** EXERCISE INSTRUCTIONS **
Copy out all the records exactly.

** DATA EXTRACTS **

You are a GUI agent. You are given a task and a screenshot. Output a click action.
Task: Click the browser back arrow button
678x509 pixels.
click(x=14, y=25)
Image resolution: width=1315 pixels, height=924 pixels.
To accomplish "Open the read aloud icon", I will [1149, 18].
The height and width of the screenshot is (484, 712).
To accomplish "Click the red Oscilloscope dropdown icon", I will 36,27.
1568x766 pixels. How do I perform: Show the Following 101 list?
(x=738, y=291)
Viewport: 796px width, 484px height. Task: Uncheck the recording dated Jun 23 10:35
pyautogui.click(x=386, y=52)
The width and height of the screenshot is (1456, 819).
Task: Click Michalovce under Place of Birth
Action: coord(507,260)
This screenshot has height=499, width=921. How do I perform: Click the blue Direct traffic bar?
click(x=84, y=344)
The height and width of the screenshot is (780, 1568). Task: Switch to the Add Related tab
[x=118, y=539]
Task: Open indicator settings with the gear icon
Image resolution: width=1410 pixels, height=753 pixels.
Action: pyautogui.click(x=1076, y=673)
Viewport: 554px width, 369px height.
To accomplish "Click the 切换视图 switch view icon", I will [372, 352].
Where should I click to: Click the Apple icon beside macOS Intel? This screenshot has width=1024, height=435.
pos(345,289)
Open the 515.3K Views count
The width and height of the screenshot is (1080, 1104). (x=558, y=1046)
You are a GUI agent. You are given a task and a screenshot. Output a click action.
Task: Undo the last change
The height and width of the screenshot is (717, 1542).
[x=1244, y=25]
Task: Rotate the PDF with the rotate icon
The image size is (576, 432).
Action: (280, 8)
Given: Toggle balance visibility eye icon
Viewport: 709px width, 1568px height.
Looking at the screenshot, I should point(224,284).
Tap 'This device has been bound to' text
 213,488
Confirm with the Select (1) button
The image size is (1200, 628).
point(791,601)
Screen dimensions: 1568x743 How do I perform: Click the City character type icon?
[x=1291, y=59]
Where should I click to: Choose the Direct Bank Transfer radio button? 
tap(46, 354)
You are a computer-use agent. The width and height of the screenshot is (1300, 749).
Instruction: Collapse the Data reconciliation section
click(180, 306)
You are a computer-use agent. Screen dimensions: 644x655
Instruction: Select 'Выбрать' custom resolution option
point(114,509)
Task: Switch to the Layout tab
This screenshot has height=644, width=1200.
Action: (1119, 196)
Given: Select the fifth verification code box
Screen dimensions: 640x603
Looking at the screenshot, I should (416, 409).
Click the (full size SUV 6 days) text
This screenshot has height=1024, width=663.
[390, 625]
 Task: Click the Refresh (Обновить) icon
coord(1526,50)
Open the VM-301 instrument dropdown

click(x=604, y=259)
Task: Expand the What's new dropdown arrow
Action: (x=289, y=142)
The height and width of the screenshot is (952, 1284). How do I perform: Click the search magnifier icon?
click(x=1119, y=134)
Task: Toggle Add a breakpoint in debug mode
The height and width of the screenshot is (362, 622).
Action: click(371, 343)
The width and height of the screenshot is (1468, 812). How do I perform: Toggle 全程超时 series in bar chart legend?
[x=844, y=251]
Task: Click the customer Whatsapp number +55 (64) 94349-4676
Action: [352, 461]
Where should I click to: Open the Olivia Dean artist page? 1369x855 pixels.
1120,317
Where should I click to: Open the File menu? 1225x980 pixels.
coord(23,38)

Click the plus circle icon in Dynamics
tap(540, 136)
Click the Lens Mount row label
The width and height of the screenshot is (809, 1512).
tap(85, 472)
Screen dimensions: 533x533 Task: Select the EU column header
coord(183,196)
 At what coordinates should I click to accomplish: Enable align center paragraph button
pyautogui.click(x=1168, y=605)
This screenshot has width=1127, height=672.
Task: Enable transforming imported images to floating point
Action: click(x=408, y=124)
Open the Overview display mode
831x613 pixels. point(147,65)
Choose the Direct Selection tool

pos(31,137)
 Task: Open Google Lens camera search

** WRITTEN SOLUTION **
You are a GUI agent. You are given a task and a screenshot. Output a click action.
Task: Click the browser back arrow button
678x509 pixels.
click(x=14, y=25)
Image resolution: width=1315 pixels, height=924 pixels.
To accomplish "Open the read aloud icon", I will [1149, 18].
The height and width of the screenshot is (484, 712).
To accomplish "Click the red Oscilloscope dropdown icon", I will 36,27.
1568x766 pixels. How do I perform: Show the Following 101 list?
(x=738, y=291)
Viewport: 796px width, 484px height. Task: Uncheck the recording dated Jun 23 10:35
pyautogui.click(x=386, y=52)
The width and height of the screenshot is (1456, 819).
Task: Click Michalovce under Place of Birth
Action: coord(507,260)
This screenshot has height=499, width=921. How do I perform: Click the blue Direct traffic bar?
click(x=84, y=344)
The height and width of the screenshot is (780, 1568). Task: Switch to the Add Related tab
[x=118, y=539]
Task: Open indicator settings with the gear icon
Image resolution: width=1410 pixels, height=753 pixels.
Action: pyautogui.click(x=1076, y=673)
Viewport: 554px width, 369px height.
To accomplish "Click the 切换视图 switch view icon", I will [372, 352].
Where should I click to: Click the Apple icon beside macOS Intel? This screenshot has width=1024, height=435.
pos(345,289)
Open the 515.3K Views count
The width and height of the screenshot is (1080, 1104). (x=558, y=1046)
You are a GUI agent. You are given a task and a screenshot. Output a click action.
Task: Undo the last change
The height and width of the screenshot is (717, 1542).
[x=1244, y=25]
Task: Rotate the PDF with the rotate icon
The image size is (576, 432).
Action: (280, 8)
Given: Toggle balance visibility eye icon
Viewport: 709px width, 1568px height.
Looking at the screenshot, I should point(224,284).
Tap 'This device has been bound to' text
 213,488
Confirm with the Select (1) button
The image size is (1200, 628).
point(791,601)
Screen dimensions: 1568x743 How do I perform: Click the City character type icon?
[x=1291, y=59]
Where should I click to: Choose the Direct Bank Transfer radio button? 
tap(46, 354)
You are a computer-use agent. The width and height of the screenshot is (1300, 749).
Instruction: Collapse the Data reconciliation section
click(180, 306)
You are a computer-use agent. Screen dimensions: 644x655
Instruction: Select 'Выбрать' custom resolution option
point(114,509)
Task: Switch to the Layout tab
This screenshot has height=644, width=1200.
Action: (1119, 196)
Given: Select the fifth verification code box
Screen dimensions: 640x603
Looking at the screenshot, I should (416, 409).
Click the (full size SUV 6 days) text
This screenshot has height=1024, width=663.
[390, 625]
 Task: Click the Refresh (Обновить) icon
coord(1526,50)
Open the VM-301 instrument dropdown

click(x=604, y=259)
Task: Expand the What's new dropdown arrow
Action: (x=289, y=142)
The height and width of the screenshot is (952, 1284). How do I perform: Click the search magnifier icon?
click(x=1119, y=134)
Task: Toggle Add a breakpoint in debug mode
The height and width of the screenshot is (362, 622).
Action: click(371, 343)
The width and height of the screenshot is (1468, 812). How do I perform: Toggle 全程超时 series in bar chart legend?
[x=844, y=251]
Task: Click the customer Whatsapp number +55 (64) 94349-4676
Action: [352, 461]
Where should I click to: Open the Olivia Dean artist page? 1369x855 pixels.
1120,317
Where should I click to: Open the File menu? 1225x980 pixels.
coord(23,38)

Click the plus circle icon in Dynamics
tap(540, 136)
Click the Lens Mount row label
The width and height of the screenshot is (809, 1512).
tap(85, 472)
Screen dimensions: 533x533 Task: Select the EU column header
coord(183,196)
 At what coordinates should I click to accomplish: Enable align center paragraph button
pyautogui.click(x=1168, y=605)
This screenshot has width=1127, height=672.
Task: Enable transforming imported images to floating point
Action: click(x=408, y=124)
Open the Overview display mode
831x613 pixels. point(147,65)
Choose the Direct Selection tool

pos(31,137)
 Task: Open Google Lens camera search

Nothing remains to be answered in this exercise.